I presume this was a GSoC proposal that did not result in a project. I am going 
to mark it as "Later" for now as a result. Looks like a fine idea IMHO.

> UH-Mine algorithm for frequent pattern mining of uncertain data
> ---------------------------------------------------------------
>
>                 Key: MAHOUT-658
>                 URL: https://issues.apache.org/jira/browse/MAHOUT-658
>             Project: Mahout
>          Issue Type: New Feature
>          Components: Frequent Itemset/Association Rule Mining
>    Affects Versions: 0.4, 0.5
>            Reporter: Yarco Hayduk
>              Labels: gsoc, gsoc11, gsoc2011, mahout-gsoc-11
>
> Proposal Title: UH-Mine algorithm for frequent pattern mining of uncertain 
> data
> Student Name: Yaroslav Hayduk
> Student E-mail: [email protected]
> Organization/Project: Apache Mahout
> Assigned Mentor:
> Abstract
> Frequent pattern mining detects frequent patterns in data, which in turn 
> permits data analysts determine interesting correlations in the dataset.

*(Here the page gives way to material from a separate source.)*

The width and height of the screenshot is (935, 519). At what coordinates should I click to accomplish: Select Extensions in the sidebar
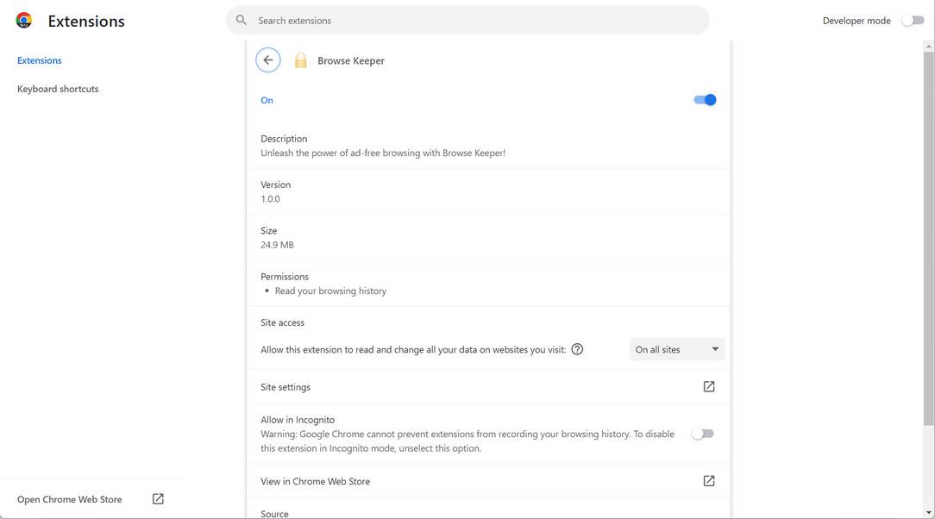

In 
> uncertain data mining, we suspect, but cannot guarantee, the presence or 
> absence of an item. Currently, Apache
> Mahout does not contain algorithm implementations capable of mining frequent 
> patterns from uncertain data. Hence, I propose to implement UH-Mine during 
> GSoC 2011, used for frequent pattern mining of uncertain data.
> Motivation
> There are many real-life situations, where we observe uncertain data, such as 
> in temperature and wind speed readings, patient diagnosis, and satellite 
> imaging. Due to the probabilistic nature of this data, it takes more time and 
> resources to mine it. Current state of-the-art frequent pattern mining of 
> uncertain data algorithms do not provide sufficient performance results, as 
> most of them are not crafted to execute in parallel.
> In uncertain data mining, we suspect, but cannot guarantee, the presence or 
> absence of an item. For example, when a doctor is 90% sure that a patient 
> suffers from a particular disease. A video lecture by Jian Pei [3] contains a 
> thorough overview of the uncertain data problem domain as well as elaborates 
> on the process of frequent pattern mining of uncertain data.
> Comparison of UF-Growth and UH-Mine
> The UF-Growth [4] algorithm modifies the FP-Growth [2] algorithm in the way 
> the transaction tree is built. FP-Growth uses the FP-Tree, a tree-based data 
> structure, to store a compact representation of the transaction database, 
> which contains frequency information of all frequent items. The FP-Tree, 
> however, does not store existential probabilities, associated with items. 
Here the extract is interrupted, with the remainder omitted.